──────── Fragment dokumentu

18+

Treść tylko dla pełnoletnich

Kolejna strona może zawierać treści nieodpowiednie dla osób niepełnoletnich. Jeśli chcesz do niej dotrzeć, wybierz niżej odpowiedni przycisk!

Nasza Loteria SR - pasek na kartach artykułów

"Sagi Lubelszczyzny": Bogdan Steć o rodzinie lotników i polskich śmigłowcach

Marcin Jaszak
Bogdan Steć. 42 lata w powietrzu i 25 tysięcy lądowań
Bogdan Steć. 42 lata w powietrzu i 25 tysięcy lądowań Jacek Babicz
Tadeusz Steć marzył o lotnictwie. Niestety, wyniki badań nie pozwoliły mu latać. Dwaj z jego synów polecieli zamiast ojca. Bogdan Steć opowiada o rodzinie lotników i najlepszych, polskich śmigłowcach.

Ryszard Kasperek wykopał w ogrodzie hangar dla wystruganych z drewna samolotów oraz skonstruował dla brata Stanisława model ze śmigłem na korbę. A Pan co robił jako dziecko?
Też latałem na skonstruowanym przez siebie samolocie. Długi wystrugany patyk miał z przodu zamontowany w poprzek drugi patyk, a z tyłu trzeci krótszy. Brałem tę konstrukcję między nogi i tak warczałem zaśliniony, biegając z tym przez pół dnia, szczęśliwy, że jestem panem przestworzy. W ten sposób rozpoczynałem latanie.

Zdjęcie trzech żołnierzy z początku ubiegłego wieku pomoże nam wytłumaczyć dlaczego zaczęliśmy rozmowę od Kasperków
Kiedy przeczytałem w Kurierze wywiad z Rysiem, to zaraz pomyślałem, że zadzwonię do pana. Wywiad ukazał się w marcu tamtego roku, ale w moje ręce trafił niedawno. Właśnie przyjechałem do Polski na urlop, bo pracuję w Hiszpanii jako pilot. Pomyślałem, że warto opowiedzieć o reszcie tej lotniczej rodziny. Rysiu Kasperek to stryjeczny brat mojej mamy. Na zdjęciu są bracia Michał i Feliks Kasperkowie. Michał był ojcem Rysia i nieżyjącego już Stanisława oraz dziadkiem Janusza, który zginął podczas lotu akrobacyjnego. Z kolei Feliks miał dwóch wnuków, mnie i mojego brata. Obaj jesteśmy lotnikami. Jak pan widzi, to jedna wielka lotnicza rodzina.

Czyli Ryszard jest Pana wujkiem?

────────────────
──────── Zawartość zbioru danych

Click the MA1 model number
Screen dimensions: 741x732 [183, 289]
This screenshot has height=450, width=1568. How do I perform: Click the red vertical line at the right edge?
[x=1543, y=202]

────────────────

| Zadania do wykonania |
**a.** W jakich okolicznościach zginął Janusz, wnuk Michała Kasperka, według wywiadu?
**b.** Przepisz dosłownie fragment wywiadu, od słów „Też latałem na” do słów „sposób rozpoczynałem latanie.” włącznie.
Wiersze zbioru danych nie są tu do niczego potrzebne.

| Rozwiązania zadań |
**a.** Zginął podczas lotu akrobacyjnego.

**b.**
Też latałem na skonstruowanym przez siebie samolocie. Długi wystrugany patyk miał z przodu zamontowany w poprzek drugi patyk, a z tyłu trzeci krótszy. Brałem tę konstrukcję między nogi i tak warczałem zaśliniony, biegając z tym przez pół dnia, szczęśliwy, że jestem panem przestworzy. W ten sposób rozpoczynałem latanie.